Reproduce the squirrel census notebook below word for word, from its title through its last line.

READING TEXT:
------------------------------------------------
# What are the squirrels in NYC up to?

In [None]:
import pandas as pd
import numpy as np
import datetime
import json

In [None]:
squirrel_df = pd.read_csv("Squirrel_Census.csv")
len(squirrel_df)

### Understanding the dataset
What are the columns? What are the data types? Are there null values?


In [None]:
squirrel_df.columns

In [None]:
squirrel_df.info()

In [None]:
squirrel_df["Hectare"].unique()

In [None]:
squirrel_df["Primary Fur Color"].unique()
# squirrel_df["Highlight Fur Color"].unique()
# squirrel_df["Color notes"].unique()

In [None]:
# in Java
for i in range(150):
    field = squirrel_df.iloc[i]["Other Activities"]
    if field == field:
        print(field)
------------------------------------------------
DATASET EXTRACT:
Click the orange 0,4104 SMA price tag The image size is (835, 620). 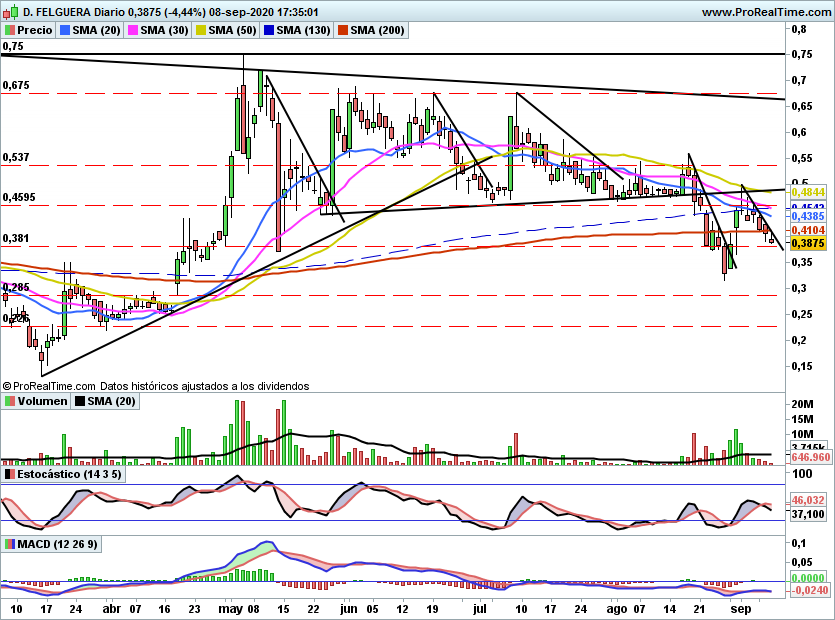(806, 229)
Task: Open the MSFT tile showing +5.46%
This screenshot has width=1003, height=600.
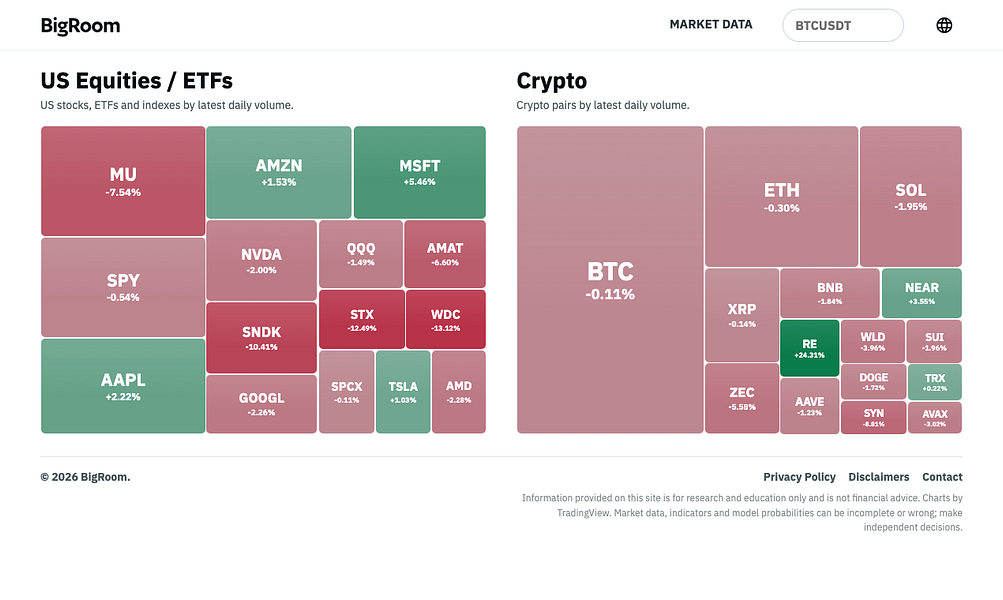Action: (x=420, y=172)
------------------------------------------------
THE RESPONSE:
# What are the squirrels in NYC up to?

In [None]:
import pandas as pd
import numpy as np
import datetime
import json

In [None]:
squirrel_df = pd.read_csv("Squirrel_Census.csv")
len(squirrel_df)

### Understanding the dataset
What are the columns? What are the data types? Are there null values?


In [None]:
squirrel_df.columns

In [None]:
squirrel_df.info()

In [None]:
squirrel_df["Hectare"].unique()

In [None]:
squirrel_df["Primary Fur Color"].unique()
# squirrel_df["Highlight Fur Color"].unique()
# squirrel_df["Color notes"].unique()

In [None]:
# in Java
for i in range(150):
    field = squirrel_df.iloc[i]["Other Activities"]
    if field == field:
        print(field)